In 2008 the total number of full-time equivalent jobs was 75. The number of jobs in the primary sector was 22, all of which were in agriculture. The number of jobs in the secondary sector was 18 of which 4 or (22.2%) were in manufacturing and 14 (77.8%) were in construction. The number of jobs in the tertiary sector was 35. In the tertiary sector; 4 or 11.4% were in wholesale or retail sales or the repair of motor vehicles, 18 or 51.4% were in the movement and storage of goods, 7 or 20.0% were in a hotel or restaurant, 4 or 11.4% were technical professionals or scientists, 3 or 8.6% were in education.

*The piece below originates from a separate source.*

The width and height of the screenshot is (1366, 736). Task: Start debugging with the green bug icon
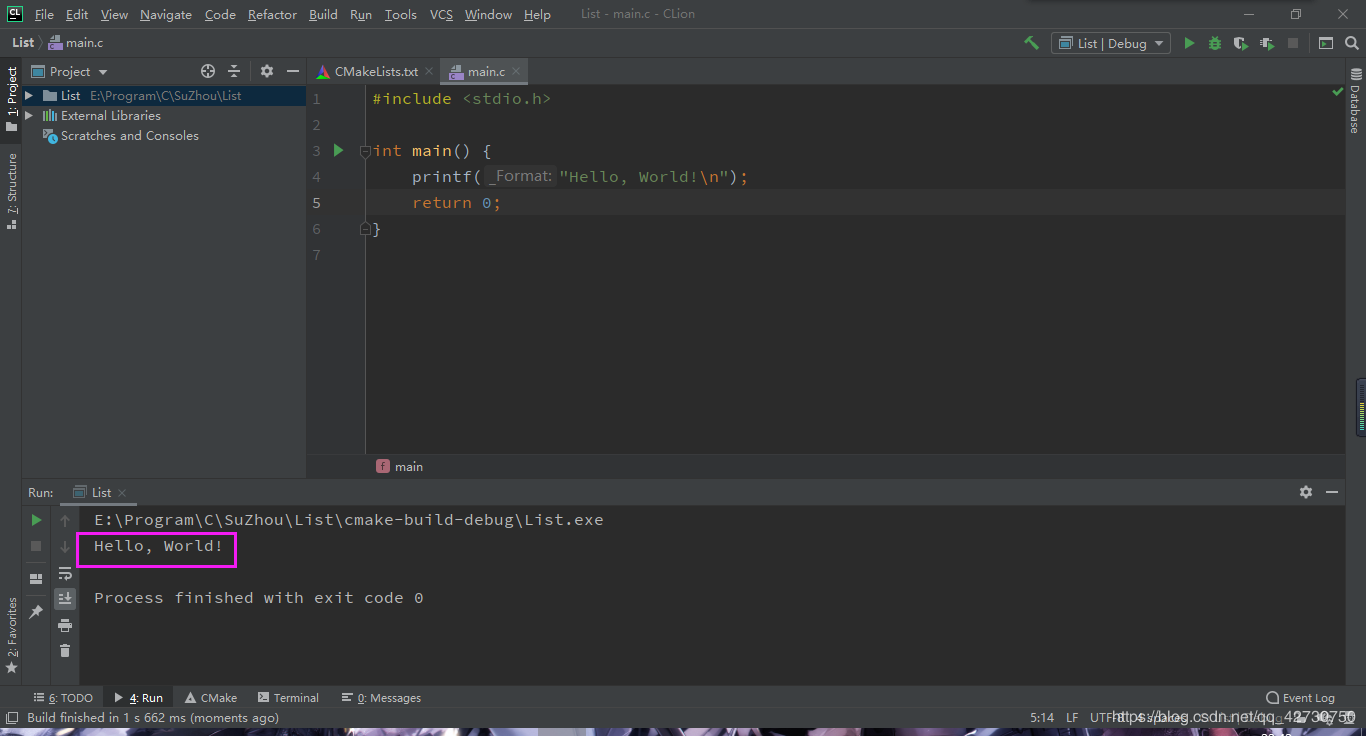point(1215,43)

In 2000, there were 15 workers who commuted into the municipality and 133 workers who commuted away. The municipality is a net exporter of workers, with about 8.9 workers leaving the municipality for every one entering. Of the working population, 18.6% used public transportation to get to work, and 54.8% used a private car.

==Religion==
From the 2000 census, 475 or 95.0% were Roman Catholic, while 10 or 2.0% belonged to the Swiss Reformed Church. There were 12 (or about 2.40% of the population) who were Islamic. 1 (or about 0.20% of the population) belonged to no church, are agnostic or atheist, and 2 individuals (or about 0.40% of the population) did not answer the question.

==Education==
In Eischoll about 194 or (38.8%) of the population have completed non-mandatory upper secondary education, and 21 or (4.2%) have completed additional higher education (either university or a Fachhochschule). Of the 21 who completed tertiary schooling, 85.7% were Swiss men, 14.3% were Swiss women.

During the 2010-2011 school year there were a total of 55 students in the Eischoll school system. The education system in the Canton of Valais allows young children to attend one year of non-obligatory Kindergarten. During that school year, there was one kindergarten class (KG1 or KG2) and 10 kindergarten students. The canton's school system requires students to attend six years of primary school. In Eischoll there were a total of 4 classes and 55 students in the primary school. The secondary school program consists of three lower, obligatory years of schooling (orientation classes), followed by three to five years of optional, advanced schools. All the lower and upper secondary students from Eischoll attend their school in a neighboring municipality.

As of 2000, there were 40 students from Eischoll who attended schools outside the municipality.